Hyperolius schoutedeni
- Conservation status: Least Concern (IUCN 3.1)

Scientific classification
- Kingdom: Animalia
- Phylum: Chordata
- Class: Amphibia
- Order: Anura
- Family: Hyperoliidae
- Genus: Hyperolius
- Species: H. schoutedeni
- Binomial name: Hyperolius schoutedeni Laurent, 1943

= Hyperolius schoutedeni =

- Genus: Hyperolius
- Species: schoutedeni
- Authority: Laurent, 1943
- Conservation status: LC

Species of amphibian

Hyperolius schoutedeni is a species of frog in the family Hyperoliidae. It is known from the northern half of the Democratic Republic of the Congo, central-west and southeastern Republic of the Congo, and southeastern Gabon; its true range probably extends into the adjacent Central African Republic and South Sudan. It is morphologically very similar to Hyperolius cinnamomeoventris and has been confused with that species. However, molecular data suggests that its closest relatives include Hyperolius kivuensis, Hyperolius balfouri, and Hyperolius quinquevittatus, rather than H. cinnamomeoventris.

==Etymology and common names==
The specific name schoutedeni honours Henri Schouteden, Belgian zoologist who made many expeditions to Congo. Common names Kunungu reed frog (Kunungu being the type locality) and Schouteden's reed frog have been proposed for it.

==Description==
Males grow to 25 mm and females to 28 mm in snout–vent length. The snout is rounded. The fingers and toes bear discs of similar sizes. Colouration is beige.
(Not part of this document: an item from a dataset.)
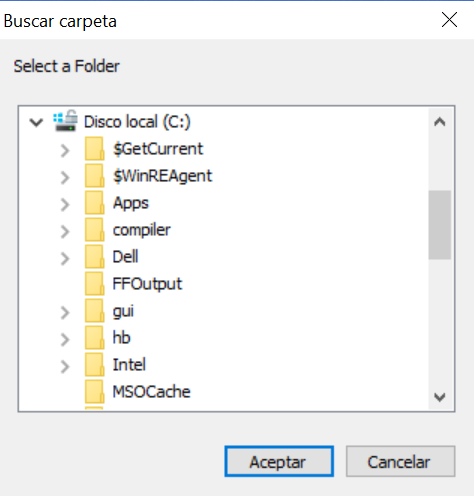The height and width of the screenshot is (496, 474).
Task: Click the scrollbar up arrow
Action: [x=440, y=122]
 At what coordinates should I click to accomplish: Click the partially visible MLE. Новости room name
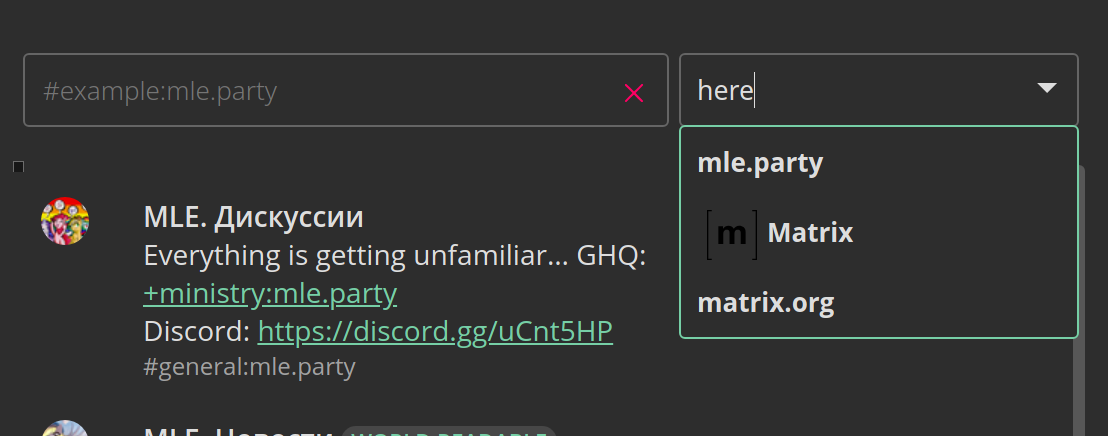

There is a pair of yellow dorsolateral stripes as well as a yellow mid-dorsal stripe outlined with black. Unlike many other Hyperolius, colouration is not sexually dimorphic.
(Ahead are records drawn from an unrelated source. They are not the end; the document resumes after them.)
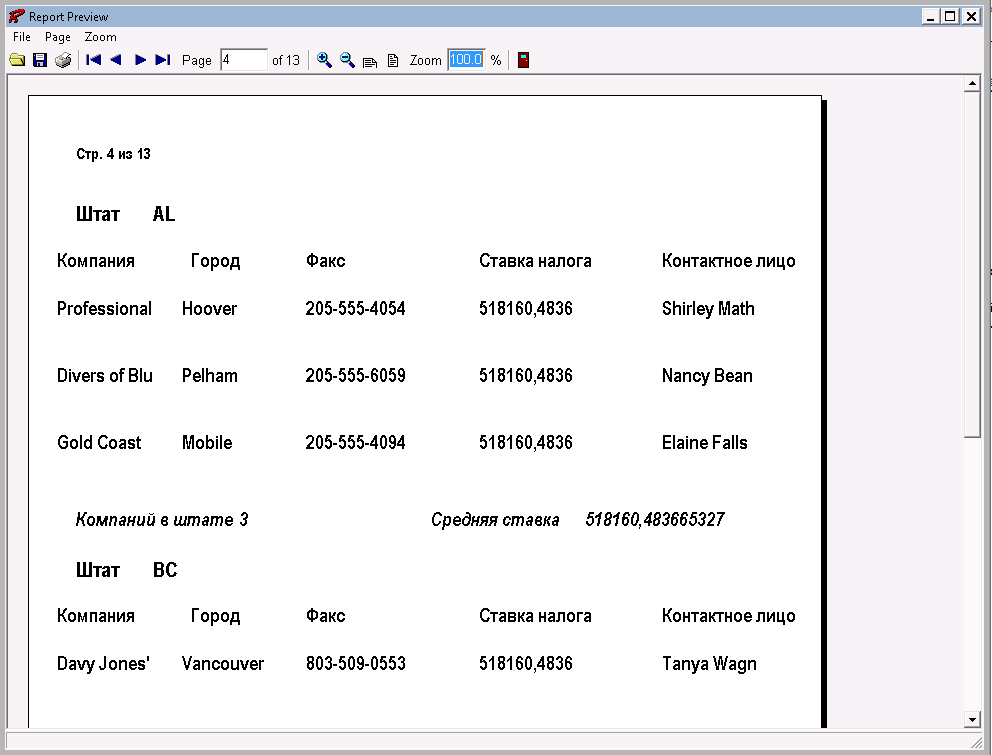The height and width of the screenshot is (755, 992).
Task: Advance to the next page
Action: [140, 60]
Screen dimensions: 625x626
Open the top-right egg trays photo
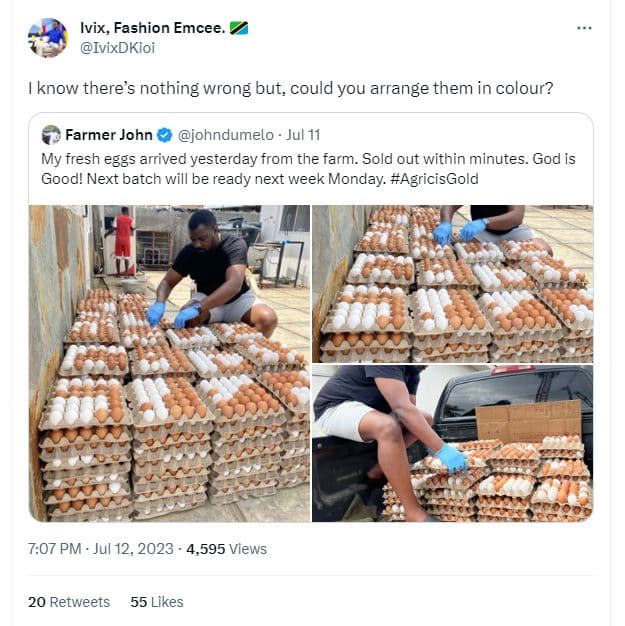[x=452, y=282]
The male advertisement call is a double-click, consisting of two clicks emitted about 1.75 seconds apart.

==Habitat and conservation==
Hyperolius schoutedeni is a (moist) savanna species, possibly also occurring in clearings in the forest zone. Breeding takes place in bodies of water (marshes, ponds, springs and marshy vegetation along small streams).

The population status of Hyperolius schoutedeni is poorly known, but it is at least locally common (e.g., in the Garamba National Park) and is believed to be adaptable and unlikely to be facing significant threats.